"""
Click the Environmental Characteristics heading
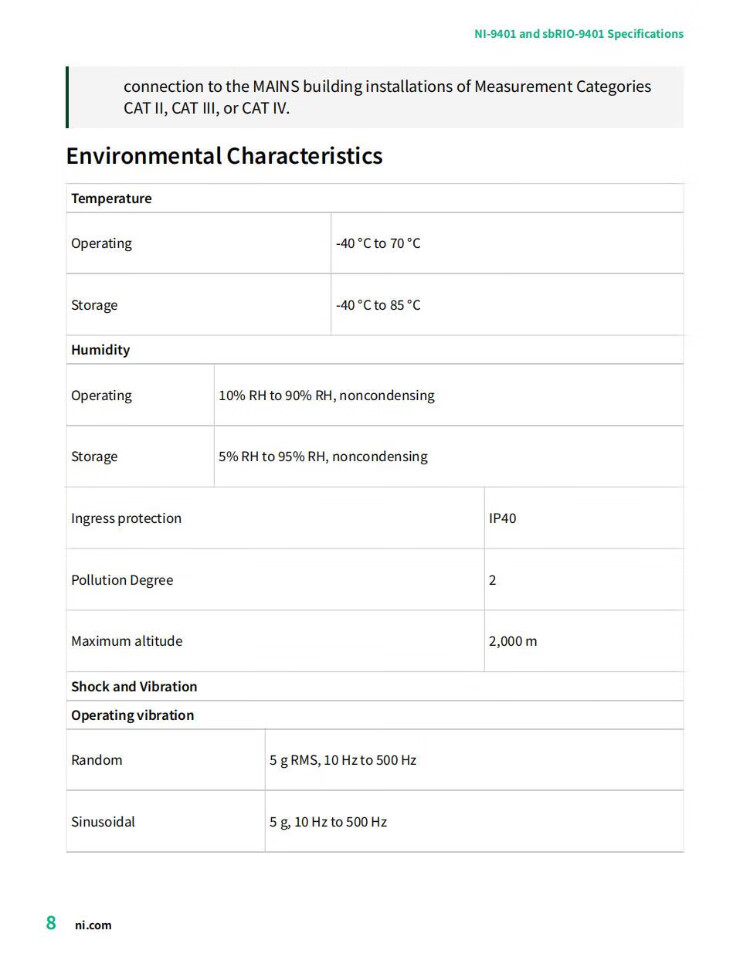[224, 156]
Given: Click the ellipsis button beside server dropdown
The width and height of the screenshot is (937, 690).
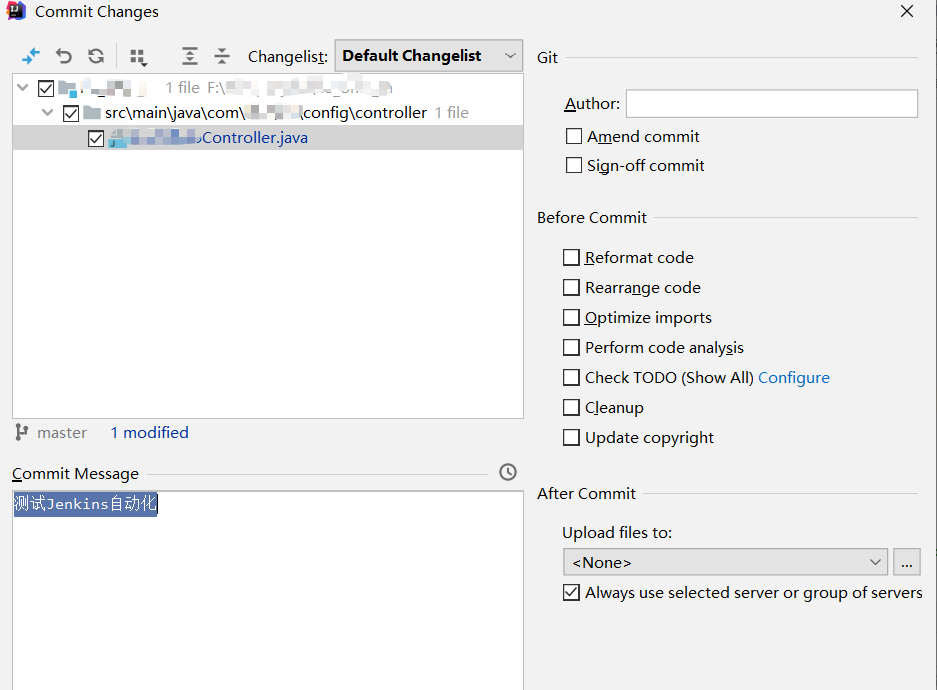Looking at the screenshot, I should click(906, 562).
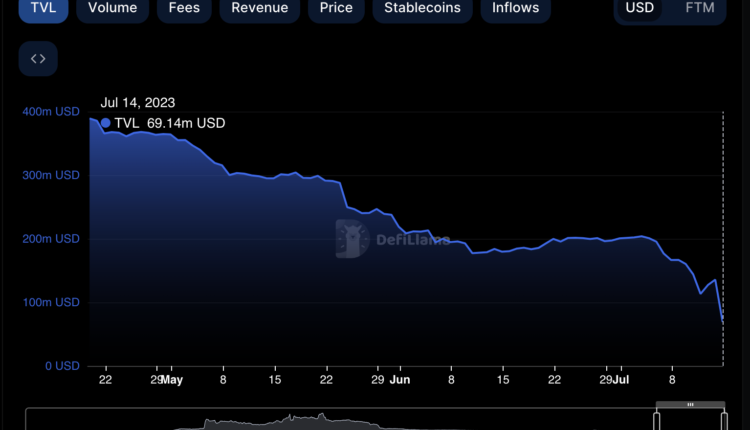750x430 pixels.
Task: Toggle the Inflows metric
Action: [x=515, y=8]
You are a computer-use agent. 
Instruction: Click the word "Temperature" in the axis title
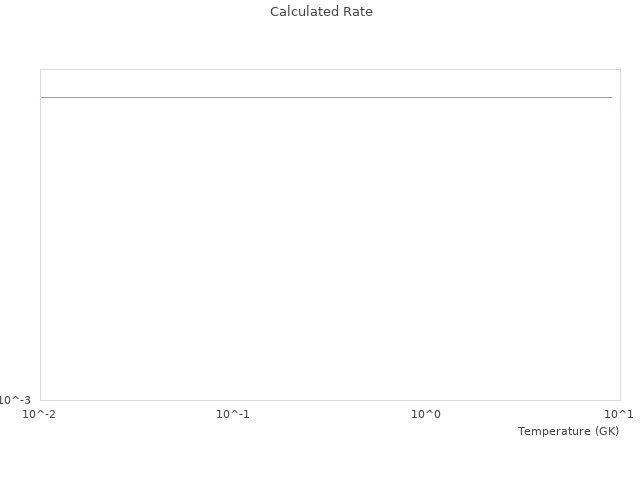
"""
## ABOUT THIS TASK
Nothing but the lines from the line containing "The width and" through the last line of the records above is to be extracted, exactly and with no pictures.

## RESPONSE FOR THIS EXERCISE
The width and height of the screenshot is (937, 690).
Looking at the screenshot, I should click(906, 562).
750x430 pixels.
Task: Toggle the Inflows metric
Action: [x=515, y=8]
You are a computer-use agent. 
Instruction: Click the word "Temperature" in the axis title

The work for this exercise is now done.